RADAR24.co.id — Komisi Nasional Hak Asasi Manusia (Komnas HAM) membantah pernyataan Menteri Koordinator Bidang Hukum, HAM, Imigrasi, dan Permasyarakatan Yusril Ihza Mahendra mengenai kasus 1998. Menteri Kabinet Merah Putih itu menyebut tragedi 98 tidak masuk dalam kategori pelanggaran HAM berat dan meminta masyarakat untuk tidak melihat masa lalu.

 

Komisioner Komnas HAM, Anis Hidayah, menjelaskan pihaknya telah menetapkan peristiwa Mei 1998 sebagai kasus pelanggaran HAM berat sejak 2023. Hal itu dilakukan melalui penyelidikan pro-justitia terhadap rangkaian tragedi kerusuhan yang terjadi pada sesama warga, aparat, maupun pemerintah.

 

“Hasil penyelidikan Komnas HAM menemukan terjadi pelanggaran HAM berat pada peristiwa kerusuhan Mei 98, berupa terjadinya serangan sistematis dan meluas dalam bentuk pembunuhan, kekerasan, penganiayaan dan penghilangan paksa, kekerasan seksual, menghilangkan hak kemerdekaan serta penderitaan fisik,” ujar Anis di Jakarta, Selasa, 22 Oktober 2024.

 

 

 

 

Anis menyebut beberapa penyidikan dalam rangkaian kerusuhan 98, di antaranya peristiwa penghilangan orang secara paksa 1997-1998, peristiwa kerusuhan Mei 1998, peristiwa Trisakti, dan Semanggi 1-2 pada 1998-1999.

 

Anis menegaskan hasil penyelidikan tersebut sudah dilaporkan kepada Kejaksaan Agung untuk segera ditindaklanjuti.

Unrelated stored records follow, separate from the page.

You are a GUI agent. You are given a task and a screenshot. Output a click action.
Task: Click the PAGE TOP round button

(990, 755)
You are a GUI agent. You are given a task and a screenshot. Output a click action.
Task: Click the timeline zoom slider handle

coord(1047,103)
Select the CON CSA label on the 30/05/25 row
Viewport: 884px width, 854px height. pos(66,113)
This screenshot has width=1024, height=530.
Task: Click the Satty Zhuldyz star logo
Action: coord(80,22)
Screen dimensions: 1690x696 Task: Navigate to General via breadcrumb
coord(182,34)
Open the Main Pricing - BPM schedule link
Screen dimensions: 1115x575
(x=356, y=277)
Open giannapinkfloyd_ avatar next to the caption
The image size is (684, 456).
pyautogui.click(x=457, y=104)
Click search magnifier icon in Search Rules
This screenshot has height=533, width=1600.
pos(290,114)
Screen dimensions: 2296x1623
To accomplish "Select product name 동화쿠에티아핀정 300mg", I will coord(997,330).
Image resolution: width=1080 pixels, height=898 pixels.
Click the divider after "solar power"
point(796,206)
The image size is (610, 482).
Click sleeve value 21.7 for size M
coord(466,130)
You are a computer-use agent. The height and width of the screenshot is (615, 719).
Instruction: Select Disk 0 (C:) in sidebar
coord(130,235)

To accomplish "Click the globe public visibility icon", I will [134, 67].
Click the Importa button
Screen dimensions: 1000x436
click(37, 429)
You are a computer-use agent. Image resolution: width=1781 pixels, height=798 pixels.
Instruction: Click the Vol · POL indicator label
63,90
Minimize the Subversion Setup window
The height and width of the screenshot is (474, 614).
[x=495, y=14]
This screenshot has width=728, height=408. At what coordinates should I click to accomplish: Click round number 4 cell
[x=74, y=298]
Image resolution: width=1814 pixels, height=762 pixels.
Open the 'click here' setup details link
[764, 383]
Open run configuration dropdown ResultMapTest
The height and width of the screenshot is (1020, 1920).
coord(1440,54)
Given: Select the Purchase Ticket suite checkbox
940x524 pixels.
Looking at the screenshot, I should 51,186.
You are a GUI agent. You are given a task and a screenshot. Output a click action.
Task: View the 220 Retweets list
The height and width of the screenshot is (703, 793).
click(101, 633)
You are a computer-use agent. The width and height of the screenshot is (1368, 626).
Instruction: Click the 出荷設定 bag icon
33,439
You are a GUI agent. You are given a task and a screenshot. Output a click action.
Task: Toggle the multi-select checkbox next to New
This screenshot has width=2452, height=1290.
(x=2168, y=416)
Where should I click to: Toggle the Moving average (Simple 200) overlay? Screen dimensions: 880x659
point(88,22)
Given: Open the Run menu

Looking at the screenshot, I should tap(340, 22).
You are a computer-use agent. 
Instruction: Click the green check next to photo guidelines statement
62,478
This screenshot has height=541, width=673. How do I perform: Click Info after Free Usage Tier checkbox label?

Namun, penyelesaian peradilan kasus pelanggaran HAM berat pada kerusuhan Mei 1998 belum berjalan.

 

“Untuk itu, harapan kami dari Komnas HAM untuk pemerintahan baru ini, agar bisa mendorong dan menindaklanjuti perkara ini melalui penegakan hukum lewat pengadilan hak asasi manusia,” kata dia.

 

Anis menilai penegakan hukum dalam kasus kerusuhan Mei 1998 sangat penting untuk memastikan korban mendapatkan hak atas keadilan. Menurut dia, pengakuan saja tidak cukup, sehingga harus ditindaklanjuti dengan penghukuman pada pelaku kekerasan melalui proses peradilan.

 

“Untuk menetapkan keadilan atas kebenaran dan memenuhi hak pada korban, agar peristiwa yang sama tidak berulang kembali, kemudian korban mendapatkan hak atas pemulihan. Jadi, kami mendorong penegakan hukum ini agar tidak ada imunitas atau tidak terjadi kejahatan tanpa penghukuman,” jelas dia.

 

Sebelumnya, Menko Yusril mengatakan kasus 98 bukan termasuk kategori pelanggaran HAM berat. Dia menilai beberapa dekade tidak terjadi kasus pelanggaran HAM berat di Indonesia, termasuk kasus 98.

 

“Enggak (kasus 98 tidak termasuk pelanggaran HAM berat),” ujar Yusril di Istana Kepresidenan Jakarta pada Senin, 20 Oktober 2024.

 

Yusril memberikan contoh pelanggaran HAM berat, seperti genosida dan pembersihan etnis. Menurut dia, itu lebih sering terjadi pada masa kolonial dan awal kemerdekaan.